Your objective →
From the text below on Lebanese politics, return everything from "International and independent" down to "discuss this step.", copied word for word.

Text →

The people have become so starved that their standards have degraded. Whenever the cabinet does the bare minimum, it’s considered to be such a significant improvement from the past. Worse yet, they now have legitimacy. We practically handed it to them when we let the current government choose for us and then “gave them a chance.” 

At the same time, we made a thousand excuses for our oppressors without giving a single chance to the hungry people fighting them. We need to have faith in each other and stop abandoning the struggle the moment a single thing doesn’t go exactly our way. A unified secular political presence must compete if we are to see genuine progress. 

No risk, no reward

Leadership and coordination would be important, not necessarily in a rigid hierarchy, to officially unify the demands of those who seek change and streamline the selection of a proper cabinet. They should be well-known experts, proven to be unaffiliated with Lebanon’s traditional sectarian parties. This may be challenging but not impossible. By doing so, the current government would have little room to legitimize a corrupt selection because the people have already made their choice loud and clear. 

This would require leaders willing to be placed under a potentially dangerous spotlight but unless more than a handful of individuals are willing to do so, things don’t look too promising. Because as incredible as Melhem Khalaf’s contributions have been, he is only one man. We cannot rely on him and other lawyers to fix all the country’s problems. Change requires capable individuals in other roles to step up as well, and Lebanon won’t be saved by one person .

But what about early elections? 

If we are to be rid of sectarianism, a key goal remains early elections. However, we have no guarantees that they will play out any differently than the last parliamentary elections that were held. 

International and independent oversight would be necessary in such a case to monitor elections and minimize electoral fraud. Although, it may be too early for us to even discuss this step.


Most importantly, the Lebanese people require guarantees. For now, the traditional sectarian parties provide them to their supporters in many forms, from career opportunities to money for school tuition. 

If we are to compete with that, we need to give them something as well –and I don’t mean to fall into the same corrupt system through which our politicians currently work. I’m talking about hope, a sense of optimism, security and long-term plans with benefits that encourage them to support those seeking concrete change. A clean, organized political force will provide that hope and we have no shortage of competent civil society actors to coordinate its creation.

Data segment →
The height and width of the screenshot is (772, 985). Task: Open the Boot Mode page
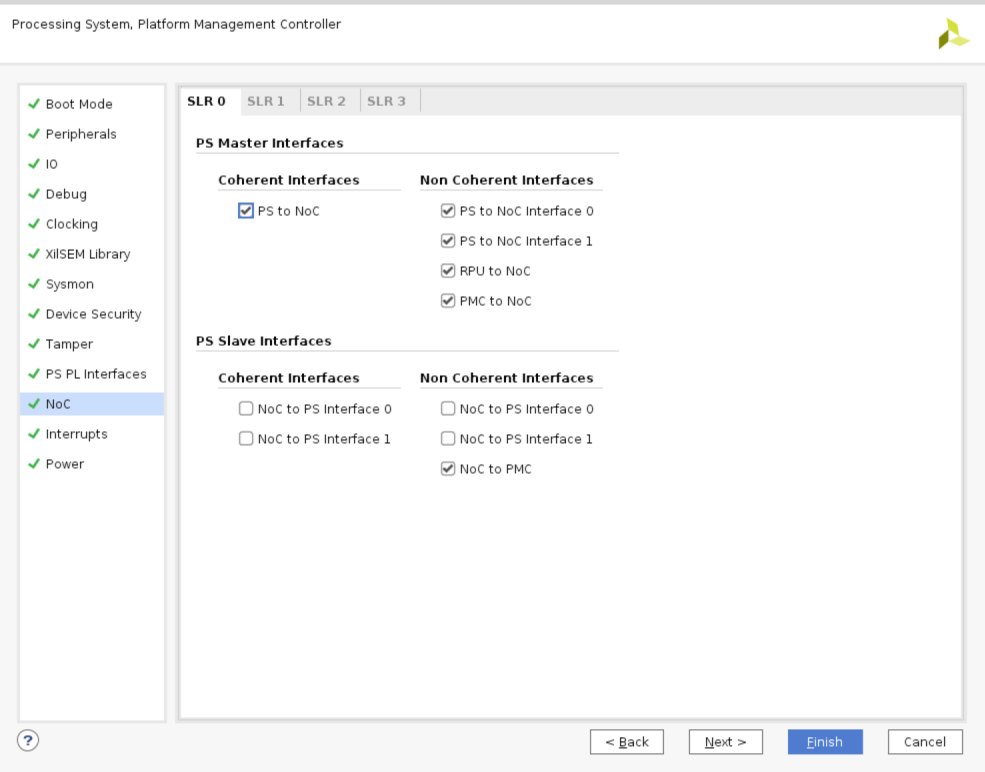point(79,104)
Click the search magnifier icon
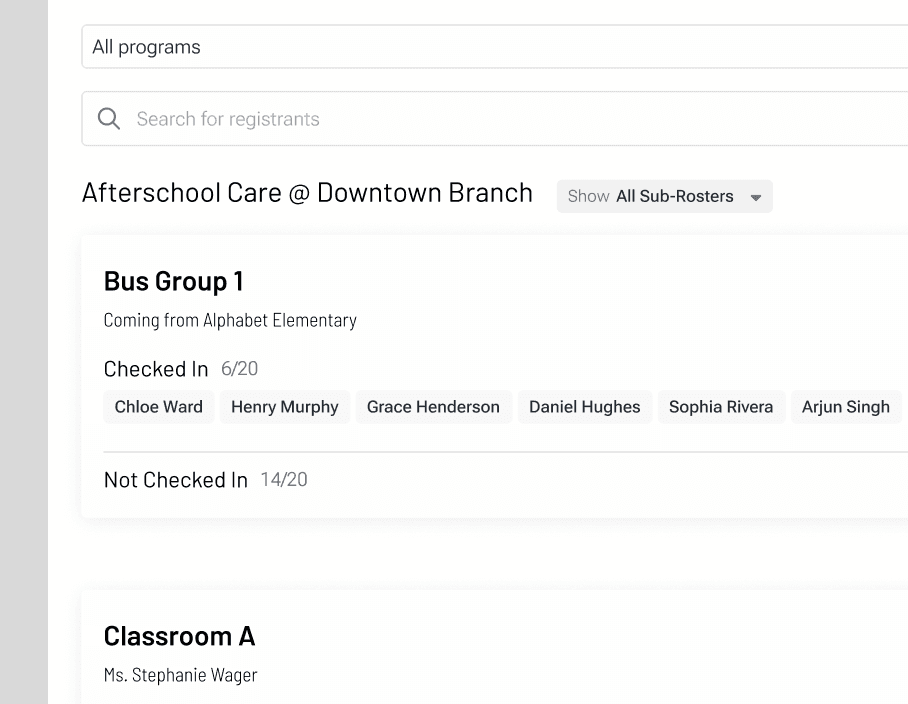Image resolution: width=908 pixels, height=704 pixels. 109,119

The output →
International and independent oversight would be necessary in such a case to monitor elections and minimize electoral fraud. Although, it may be too early for us to even discuss this step.